--- START ---

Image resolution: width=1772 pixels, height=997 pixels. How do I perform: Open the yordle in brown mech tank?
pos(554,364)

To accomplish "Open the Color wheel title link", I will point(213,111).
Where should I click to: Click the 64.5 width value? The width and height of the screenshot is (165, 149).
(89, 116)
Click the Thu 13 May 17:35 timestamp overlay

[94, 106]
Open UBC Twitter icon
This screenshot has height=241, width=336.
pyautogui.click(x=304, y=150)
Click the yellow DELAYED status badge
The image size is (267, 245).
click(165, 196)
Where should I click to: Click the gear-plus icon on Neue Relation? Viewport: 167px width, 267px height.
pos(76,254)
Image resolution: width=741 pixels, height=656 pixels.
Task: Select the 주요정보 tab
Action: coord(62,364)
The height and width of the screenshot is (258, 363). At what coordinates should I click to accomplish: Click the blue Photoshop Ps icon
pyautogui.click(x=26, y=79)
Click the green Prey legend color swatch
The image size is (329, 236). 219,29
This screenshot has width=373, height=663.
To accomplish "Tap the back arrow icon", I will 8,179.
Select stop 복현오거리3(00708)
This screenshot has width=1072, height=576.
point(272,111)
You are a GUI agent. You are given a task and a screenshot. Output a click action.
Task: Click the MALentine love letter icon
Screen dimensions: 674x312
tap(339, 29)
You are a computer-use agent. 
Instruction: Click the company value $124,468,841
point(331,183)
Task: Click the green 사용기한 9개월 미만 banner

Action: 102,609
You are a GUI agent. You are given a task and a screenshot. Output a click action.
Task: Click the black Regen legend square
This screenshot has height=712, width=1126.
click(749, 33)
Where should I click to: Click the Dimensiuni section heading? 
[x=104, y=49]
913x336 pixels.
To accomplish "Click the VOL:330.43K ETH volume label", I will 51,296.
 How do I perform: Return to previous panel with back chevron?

--- END ---

#### Task instructions
An exact copy of every record above is needed. Write it out word for word.

#### Answer to this exercise
Image resolution: width=1772 pixels, height=997 pixels. How do I perform: Open the yordle in brown mech tank?
pos(554,364)

To accomplish "Open the Color wheel title link", I will point(213,111).
Where should I click to: Click the 64.5 width value? The width and height of the screenshot is (165, 149).
(89, 116)
Click the Thu 13 May 17:35 timestamp overlay

[94, 106]
Open UBC Twitter icon
This screenshot has height=241, width=336.
pyautogui.click(x=304, y=150)
Click the yellow DELAYED status badge
The image size is (267, 245).
click(165, 196)
Where should I click to: Click the gear-plus icon on Neue Relation? Viewport: 167px width, 267px height.
pos(76,254)
Image resolution: width=741 pixels, height=656 pixels.
Task: Select the 주요정보 tab
Action: coord(62,364)
The height and width of the screenshot is (258, 363). At what coordinates should I click to accomplish: Click the blue Photoshop Ps icon
pyautogui.click(x=26, y=79)
Click the green Prey legend color swatch
The image size is (329, 236). 219,29
This screenshot has width=373, height=663.
To accomplish "Tap the back arrow icon", I will 8,179.
Select stop 복현오거리3(00708)
This screenshot has width=1072, height=576.
point(272,111)
You are a GUI agent. You are given a task and a screenshot. Output a click action.
Task: Click the MALentine love letter icon
Screen dimensions: 674x312
tap(339, 29)
You are a computer-use agent. 
Instruction: Click the company value $124,468,841
point(331,183)
Task: Click the green 사용기한 9개월 미만 banner

Action: 102,609
You are a GUI agent. You are given a task and a screenshot. Output a click action.
Task: Click the black Regen legend square
This screenshot has height=712, width=1126.
click(749, 33)
Where should I click to: Click the Dimensiuni section heading? 
[x=104, y=49]
913x336 pixels.
To accomplish "Click the VOL:330.43K ETH volume label", I will 51,296.
 How do I perform: Return to previous panel with back chevron?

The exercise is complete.